COME TODAY-1 『INTO TOMORROW』から『COME TODAY』(以下『カム・トゥデイ』)へ…。

 たかがアルバム・タイトルであるが,ここに渡辺貞夫の願いであり,祈りが込められている。そう。渡辺貞夫からのメッセージは「TOMORROW(明日)」ではなく「TODAY(今日)」である。

 明日に目を向けることは,今を見つめること以上に価値があると思っている。ただし,未来を見つめることと現実から目を背けることとは意味が違う。もっと言うと渡辺貞夫は,明日から今日を見つめている…。幸せな明日が待っているんだから,今日一日を何とか頑張んだ…。
 苦しみの真っ最中には考えられないかもしれないが,苦しみを乗り越えた先には,あんな日もあった,と笑って話せることだってある…。

 「冬の土の奥に
 芽生えのときを待つ生命があるように,
 悲しみや困難を乗り越えた先には
 希望があります。
 『痛みの度合いは 喜びの深さを知るためにある』
 これはチベットの格言ですが,
 僕のそうした想いを,このアルバムに
 感じてもらえればと願っています」。

 これは『カム・トゥデイ』のライナーノートの中に記されている渡辺貞夫の言葉である。
 ここに直接的な「頑張ろう」といった言葉はない。そうではなく渡辺貞夫は,自分のもう一つの言葉であるアルト・サックスを通じて,慰め,励まそうとしている。

 この姿勢こそが渡辺貞夫そのものだと思う。自分の音楽を通して,人々に笑顔を,人々に感動を,そしてこの度は慰めと励ましを…。
 そう。『カム・トゥデイ』とは渡辺貞夫から届けられた「東日本大震災」へのレクイエムである。渡辺貞夫自身も震災の前に,最愛の妻を亡くしたそうだ。そんな悲しみに暮れた渡辺貞夫だから“寄り添う”ことの出来たレクイエム…。

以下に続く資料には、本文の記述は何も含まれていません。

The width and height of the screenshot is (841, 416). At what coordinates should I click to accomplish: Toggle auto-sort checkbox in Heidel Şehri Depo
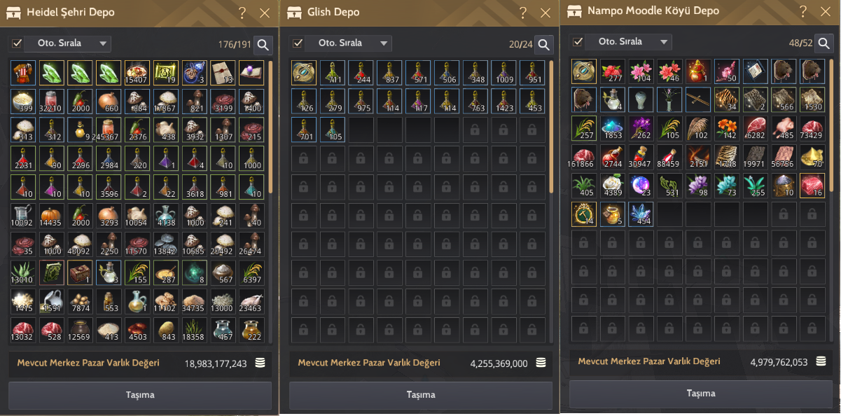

 さて,このように書くと『カム・トゥデイ』を,重いジャズ,と受け止められてしまいそうだがそうではない。
 『INTO TOMORROW』と同じく,ピアノジェラルド・クレイトンベースベン・ウィリアムスドラムジョナサン・ブレイクのNYの精鋭たちとのセッションにおいて,渡辺貞夫アルト・サックスを吹き鳴らしながら,踊り,跳びはねている。
 この“軽さ”こそが『カム・トゥデイ』の真髄だと思う。あらゆる困難を乗り越えた結果として,ついに手に入れた“軽さ”なのであろう。

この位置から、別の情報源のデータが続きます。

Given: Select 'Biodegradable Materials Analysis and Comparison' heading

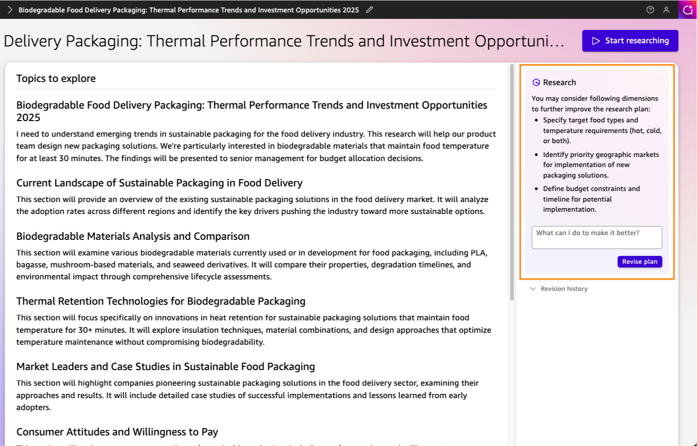Looking at the screenshot, I should coord(133,237).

COME TODAY-2 『カム・トゥデイ』の聴き所は“丁々発止とレクイエム”である。若手というより実力者の3人とのインタープレイである。
 ジェラルド・クレイトンベン・ウィリアムスジョナサン・ブレイクの演奏が『INTO TOMORROW』と比べて格段に良くなっている。

 この3人の成長の後ろに渡辺貞夫の存在あり。渡辺貞夫ジェラルド・クレイトンベン・ウィリアムスジョナサン・ブレイクの関係性が「凄腕の共演者たち」から「NYの3人の息子たち」へと変化している。
 だから渡辺貞夫アルト・サックスで徹底的に攻めているのに,穏やかな夕凪のような演奏に聴こえるのだろう。聞き流すことがもったいない“ハートフルな”ナベサダ・ミュージック。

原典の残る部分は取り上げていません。